• _WORK TO BE COMPLETED_: After locating the line that contains "Certified Manual Therapy (577, 1599)" in the records below, write out exactly that line and each line after it through the one that contains "Phone (577, 2135)", and nothing else.

• _INFORMATION GIVEN_:
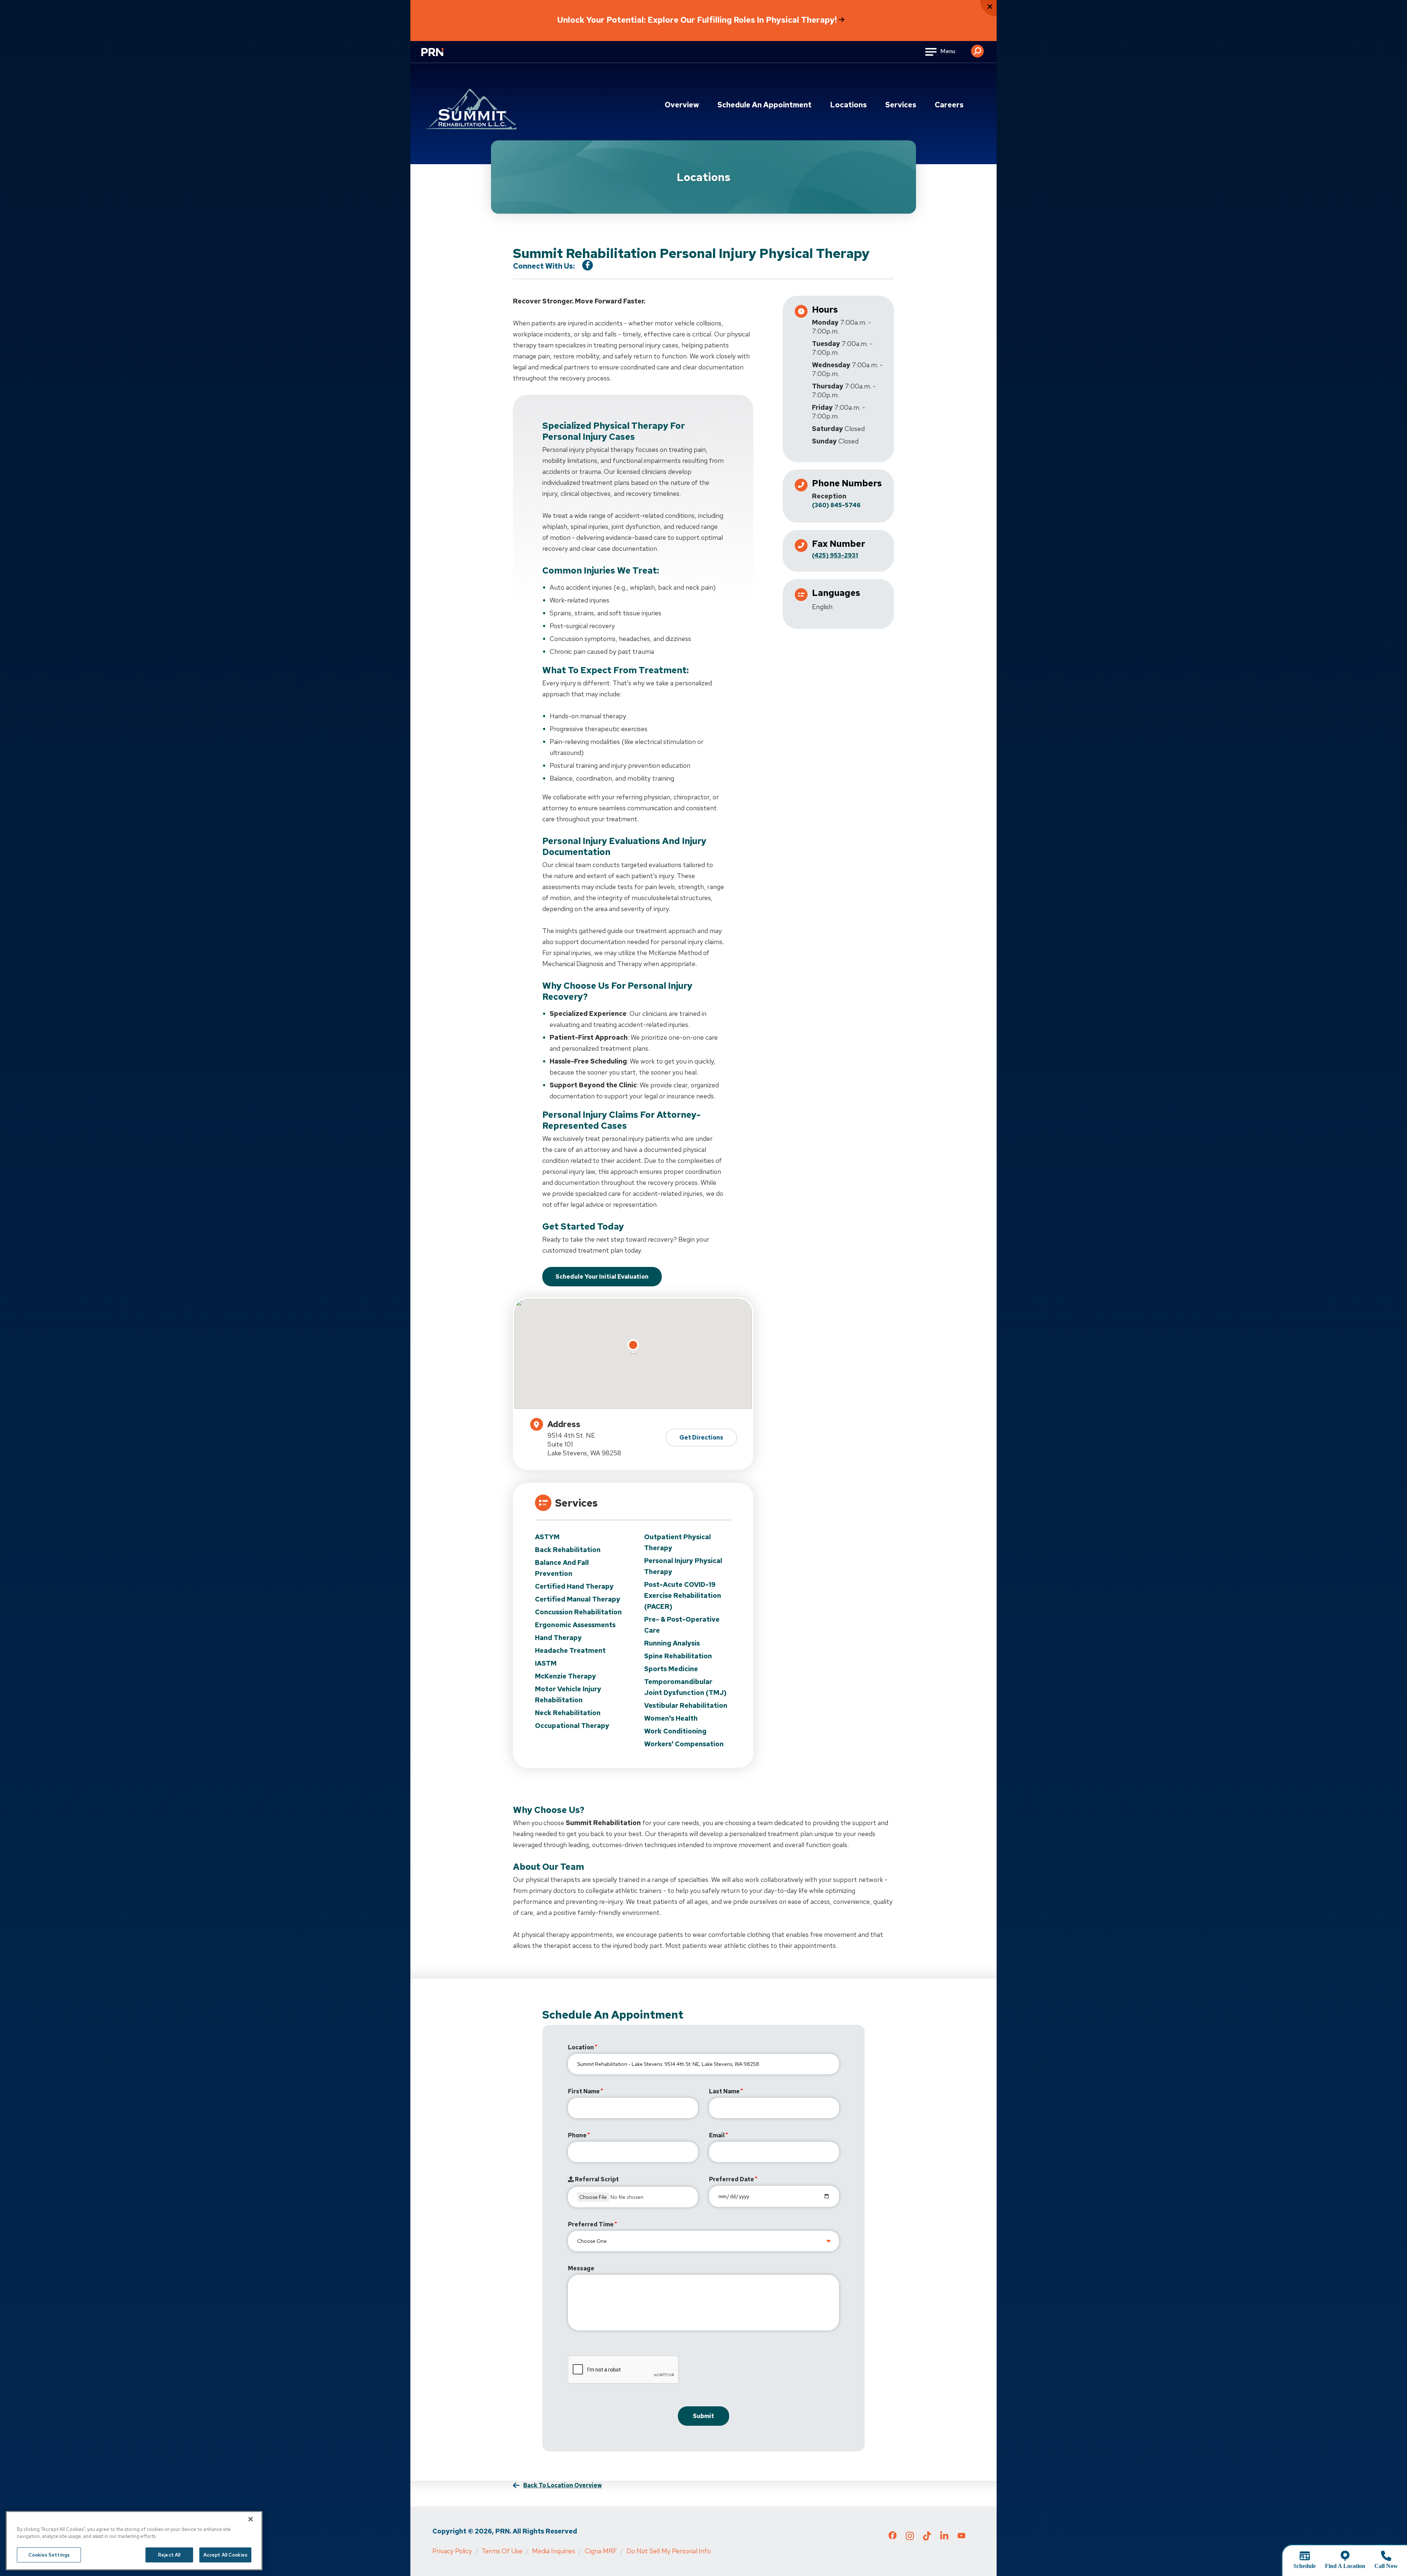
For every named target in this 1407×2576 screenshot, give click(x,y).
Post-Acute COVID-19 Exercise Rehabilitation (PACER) (682, 1595)
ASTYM (547, 1537)
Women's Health (671, 1718)
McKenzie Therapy (565, 1676)
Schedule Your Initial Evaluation (602, 1276)
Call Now (1386, 2566)
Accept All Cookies (225, 2555)
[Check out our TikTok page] (927, 2538)
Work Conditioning (675, 1731)
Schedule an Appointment (764, 105)
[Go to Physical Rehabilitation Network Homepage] (441, 56)
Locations (848, 105)
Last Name (724, 2091)
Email (717, 2135)
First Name (584, 2091)
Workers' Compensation (684, 1744)
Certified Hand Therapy (574, 1586)
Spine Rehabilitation (678, 1656)
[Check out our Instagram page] (910, 2538)
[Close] (251, 2519)
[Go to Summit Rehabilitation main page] (471, 109)
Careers (949, 105)
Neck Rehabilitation (568, 1713)
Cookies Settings (49, 2555)
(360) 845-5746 (836, 505)
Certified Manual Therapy (577, 1599)
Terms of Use (501, 2551)
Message (581, 2268)
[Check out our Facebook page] (893, 2537)
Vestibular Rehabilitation (685, 1705)
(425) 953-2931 (835, 555)
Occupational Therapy (572, 1725)
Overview (682, 105)
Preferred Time (591, 2224)
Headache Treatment (570, 1650)
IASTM (546, 1663)
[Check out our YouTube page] (961, 2536)
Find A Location (1345, 2566)
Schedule (1304, 2566)
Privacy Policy (452, 2551)
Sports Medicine (671, 1669)
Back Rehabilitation (568, 1549)
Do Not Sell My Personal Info (669, 2551)
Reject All (169, 2555)
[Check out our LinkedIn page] (944, 2538)
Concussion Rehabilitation (578, 1612)
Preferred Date (731, 2179)
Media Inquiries (553, 2551)
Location (581, 2047)
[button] (977, 48)
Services (900, 105)
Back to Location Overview (562, 2485)
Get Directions (701, 1437)
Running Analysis (672, 1643)
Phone (577, 2135)
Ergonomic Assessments (575, 1625)
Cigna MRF (601, 2551)
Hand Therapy (558, 1637)
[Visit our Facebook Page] (587, 265)
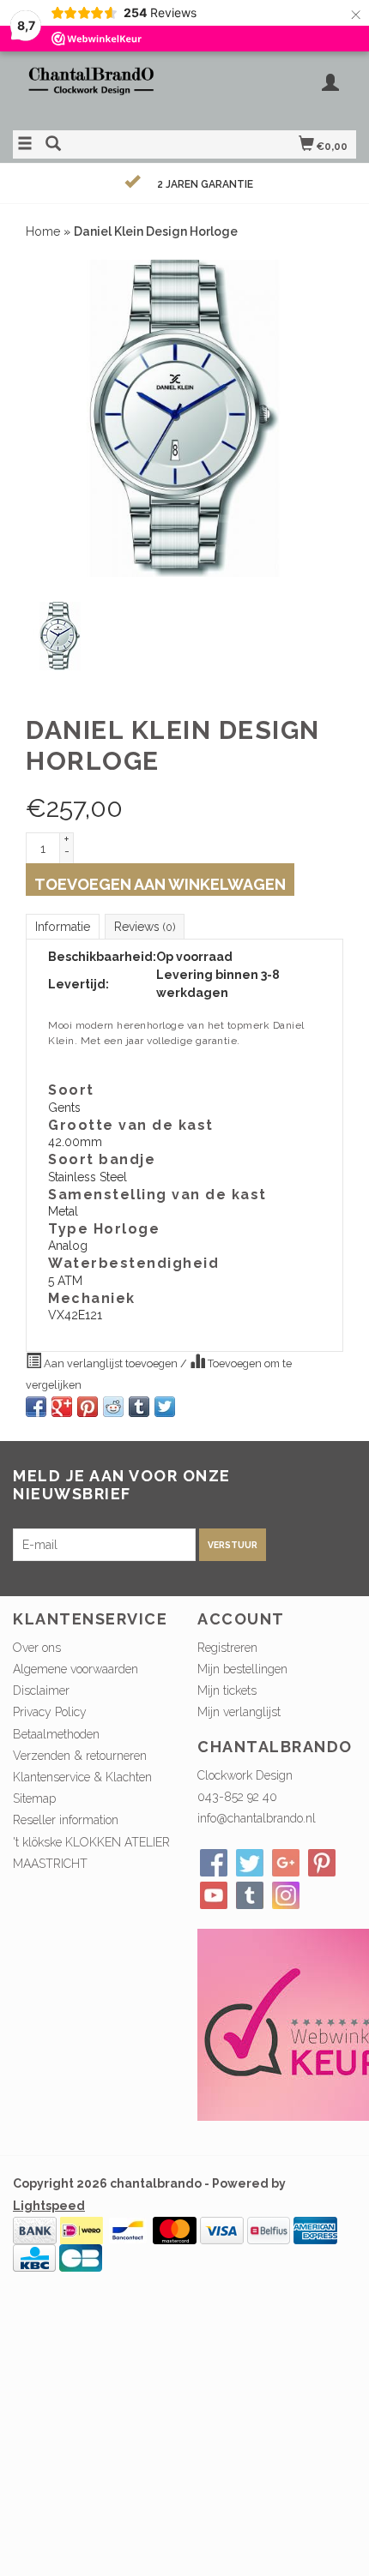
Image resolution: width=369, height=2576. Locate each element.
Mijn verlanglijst (239, 1712)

• _SOLUTION TO THIS EXERCISE_:
Certified Manual Therapy (577, 1599)
Terms of Use (501, 2551)
Message (581, 2268)
[Check out our Facebook page] (893, 2537)
Vestibular Rehabilitation (685, 1705)
(425) 953-2931 (835, 555)
Occupational Therapy (572, 1725)
Overview (682, 105)
Preferred Time (591, 2224)
Headache Treatment (570, 1650)
IASTM (546, 1663)
[Check out our YouTube page] (961, 2536)
Find A Location (1345, 2566)
Schedule (1304, 2566)
Privacy Policy (452, 2551)
Sports Medicine (671, 1669)
Back Rehabilitation (568, 1549)
Do Not Sell My Personal Info (669, 2551)
Reject All (169, 2555)
[Check out our LinkedIn page] (944, 2538)
Concussion Rehabilitation (578, 1612)
Preferred Date (731, 2179)
Media Inquiries (553, 2551)
Location (581, 2047)
[button] (977, 48)
Services (900, 105)
Back to Location Overview (562, 2485)
Get Directions (701, 1437)
Running Analysis (672, 1643)
Phone (577, 2135)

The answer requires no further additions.